Friday, October 26, 2007

Some of our "blogger buddies" and familis that have actually become friends are in Taiwan already meeting their children. Judy and Steve arrived several days ago and got to visit their son Eric at SLC for many days already. The judge asked them to come to Taiwan (kinda on a fluke) and they had to rush off the next week. Judy is wonderful and has sent so many families pictures and info on their children. What a blessing that is and how thoughtful of her. Also the Nancy, mike and Melanie Nicholson also arrived in Taiwan and have meet/picked up their daughter Harley! This was especially nice to see since she is an older child too though younger than Ti it is god to see how she reacts during their stay in Taiwan. You can view their blog at http://nicholsongirls.blogspot.com/ ! We leave in 4 days. So much to do and I still have to find time to read these blogs :) Jessica and Randy,http://randyjess.blogspot.com/, have already head out and we will see them in a few days after they arrive. Wow this is getting so exciting.

Sunday, October 14, 2007


And so the time is near that our daughter will leave a life she has known for 6 whole years and brave into a new. 15 days until we board a plane and head for Taiwan and 21 days until we meet this litle girl that has stolen our hearts from afar. 21 days until this child is not just a picture that we study and wonder. She is real we just know it! Our minds can not yet wrap the idea of "this real" little girl but once the time has ended and we can hear her voice, touch her, and begin from that day forward to heal, bond, love, and be the family we were meant to be...Ahh that is when it will be real. And that is what life is ALL about. Those moments that you are sure to remember no matter how old you get. The feelings that you are sure to feel every time you think of the second you saw your child for the first time no matter how or where, they came from. No matter when or why, but that second and the feeling you had. I can't wait for that moment, the one that I realize, feel and know " I really have a daughter and she is right in front of me".
I forgot to add that we recently found out that we will be meeting Laura T. for the first time during our trip as well as the other volunteers heading to Taiwan for the "picture the future" SLC project! We are so excited to finally meet her and in Taiwan of al places. The first time I ever spoke with her over 3 years ago she was in Taiwan and now we will meet a world away. Can you believe this trip. More importantly our arrangements have been made for our fosterfamily meeting. We will not get to spend the day with Ti prior to meeting her at Chung Yi. After many metings and long discussions the conclusion came a couple days ago. We will meet Ti's foster mom at Chung Yi. And a surprise... we may also meet her birthmother!

Sunday, October 07, 2007

We have received more gifts from our friends and family through the registry and it has been so fun thinking about our little girl opening and using the things that so many have sent. It is amazing to us that so many people care about us and our children. What a blessing it has been. I have to say thank you to the Smiths, Miller's, and Barnett's (sorry if we forgot anyone off hand) for the gifts we received most recently in addition to the others we have already thanked and received from. We thank you all from the bottom of our hearts.

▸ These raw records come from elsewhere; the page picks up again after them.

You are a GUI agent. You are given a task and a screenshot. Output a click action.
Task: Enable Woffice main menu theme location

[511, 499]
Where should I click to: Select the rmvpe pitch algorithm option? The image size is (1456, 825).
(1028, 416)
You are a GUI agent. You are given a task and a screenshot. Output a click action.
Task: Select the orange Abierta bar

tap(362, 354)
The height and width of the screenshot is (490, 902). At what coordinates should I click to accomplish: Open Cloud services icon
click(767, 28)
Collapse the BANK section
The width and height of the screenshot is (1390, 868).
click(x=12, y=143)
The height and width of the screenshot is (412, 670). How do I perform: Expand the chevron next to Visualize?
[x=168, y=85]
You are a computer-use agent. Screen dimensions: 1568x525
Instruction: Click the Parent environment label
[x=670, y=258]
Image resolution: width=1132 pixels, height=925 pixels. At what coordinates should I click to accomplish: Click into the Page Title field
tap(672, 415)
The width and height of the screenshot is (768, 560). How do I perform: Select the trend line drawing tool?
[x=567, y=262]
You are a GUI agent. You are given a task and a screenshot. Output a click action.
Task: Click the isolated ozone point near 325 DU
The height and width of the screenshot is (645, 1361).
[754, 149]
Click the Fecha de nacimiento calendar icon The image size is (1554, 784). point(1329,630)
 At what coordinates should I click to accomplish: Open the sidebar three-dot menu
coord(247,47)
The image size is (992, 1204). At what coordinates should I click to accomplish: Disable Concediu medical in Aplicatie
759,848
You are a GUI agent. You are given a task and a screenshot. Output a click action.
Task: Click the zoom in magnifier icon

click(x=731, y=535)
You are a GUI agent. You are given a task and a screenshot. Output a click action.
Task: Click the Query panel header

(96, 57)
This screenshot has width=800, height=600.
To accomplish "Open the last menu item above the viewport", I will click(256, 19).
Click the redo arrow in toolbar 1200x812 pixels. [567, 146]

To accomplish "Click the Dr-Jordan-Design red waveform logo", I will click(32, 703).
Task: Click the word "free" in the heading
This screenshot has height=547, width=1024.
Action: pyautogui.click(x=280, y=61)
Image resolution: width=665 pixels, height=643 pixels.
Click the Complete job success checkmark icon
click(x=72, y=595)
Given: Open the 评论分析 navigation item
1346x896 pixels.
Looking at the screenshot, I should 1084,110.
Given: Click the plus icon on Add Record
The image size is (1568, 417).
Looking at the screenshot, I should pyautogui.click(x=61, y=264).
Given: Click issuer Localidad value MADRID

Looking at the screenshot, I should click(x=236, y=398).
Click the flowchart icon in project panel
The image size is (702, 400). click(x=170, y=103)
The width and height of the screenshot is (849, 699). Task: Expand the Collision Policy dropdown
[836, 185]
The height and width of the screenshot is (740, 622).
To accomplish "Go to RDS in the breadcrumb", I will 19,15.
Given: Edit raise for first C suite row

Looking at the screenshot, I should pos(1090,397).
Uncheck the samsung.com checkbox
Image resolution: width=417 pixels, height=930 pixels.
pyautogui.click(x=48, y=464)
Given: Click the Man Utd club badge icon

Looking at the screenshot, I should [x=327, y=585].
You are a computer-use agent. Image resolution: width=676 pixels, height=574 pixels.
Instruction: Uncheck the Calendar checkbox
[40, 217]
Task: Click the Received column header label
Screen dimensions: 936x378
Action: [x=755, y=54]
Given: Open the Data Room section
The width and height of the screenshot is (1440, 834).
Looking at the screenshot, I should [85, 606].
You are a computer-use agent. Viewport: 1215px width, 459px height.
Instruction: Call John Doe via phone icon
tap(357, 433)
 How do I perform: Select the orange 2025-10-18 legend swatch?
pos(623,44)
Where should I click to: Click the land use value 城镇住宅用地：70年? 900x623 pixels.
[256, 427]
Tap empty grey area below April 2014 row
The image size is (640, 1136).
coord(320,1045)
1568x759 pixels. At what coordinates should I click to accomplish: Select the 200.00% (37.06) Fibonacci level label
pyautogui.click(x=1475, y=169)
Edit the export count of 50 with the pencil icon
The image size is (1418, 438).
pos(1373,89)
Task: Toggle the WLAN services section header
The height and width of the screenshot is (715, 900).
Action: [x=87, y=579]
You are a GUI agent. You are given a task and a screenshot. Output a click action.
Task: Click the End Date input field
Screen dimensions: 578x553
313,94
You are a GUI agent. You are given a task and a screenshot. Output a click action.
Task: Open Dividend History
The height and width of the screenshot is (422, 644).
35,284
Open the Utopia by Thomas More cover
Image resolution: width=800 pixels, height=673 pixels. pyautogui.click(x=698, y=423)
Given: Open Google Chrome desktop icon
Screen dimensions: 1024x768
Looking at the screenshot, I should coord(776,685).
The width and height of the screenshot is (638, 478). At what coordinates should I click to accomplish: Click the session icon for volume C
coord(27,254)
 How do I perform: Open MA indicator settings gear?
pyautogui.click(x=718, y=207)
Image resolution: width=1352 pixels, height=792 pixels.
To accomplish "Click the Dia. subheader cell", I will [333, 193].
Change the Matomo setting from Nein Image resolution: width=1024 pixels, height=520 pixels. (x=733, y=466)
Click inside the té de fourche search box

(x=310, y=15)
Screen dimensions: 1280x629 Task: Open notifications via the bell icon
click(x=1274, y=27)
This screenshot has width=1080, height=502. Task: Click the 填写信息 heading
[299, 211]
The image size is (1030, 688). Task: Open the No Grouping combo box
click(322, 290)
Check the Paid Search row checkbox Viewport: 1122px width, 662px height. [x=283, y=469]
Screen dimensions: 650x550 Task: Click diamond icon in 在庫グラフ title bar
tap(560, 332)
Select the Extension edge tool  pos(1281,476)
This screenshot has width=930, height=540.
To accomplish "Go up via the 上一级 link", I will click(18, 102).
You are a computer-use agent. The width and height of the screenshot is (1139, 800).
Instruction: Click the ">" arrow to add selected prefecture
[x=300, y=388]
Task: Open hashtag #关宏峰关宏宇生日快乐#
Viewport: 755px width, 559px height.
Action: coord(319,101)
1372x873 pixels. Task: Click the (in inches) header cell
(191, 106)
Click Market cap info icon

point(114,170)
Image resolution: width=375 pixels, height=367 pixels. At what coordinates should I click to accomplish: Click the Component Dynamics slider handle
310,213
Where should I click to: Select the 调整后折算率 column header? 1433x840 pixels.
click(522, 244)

We finally added the bathroom set to the registry that we knew we wanted to get but couldn't decide on the actually theme. We know that most likely we wont get the pieces but thought we would let everyone know what we were lacking and hey if she got it then good and if not we will just wait a while to do it. No biggy. Ti loves the Zoo and all the animals so we chose the jungle as the them for her (and Landon's) bathroom. Landon could care less obviously but we chose the one that was not girly but something she and he would both love. It is fun, bright and since Landon thinks there are monsters in the bathroom now, hopefully he won't rub off on her with a nice cheery bathroom!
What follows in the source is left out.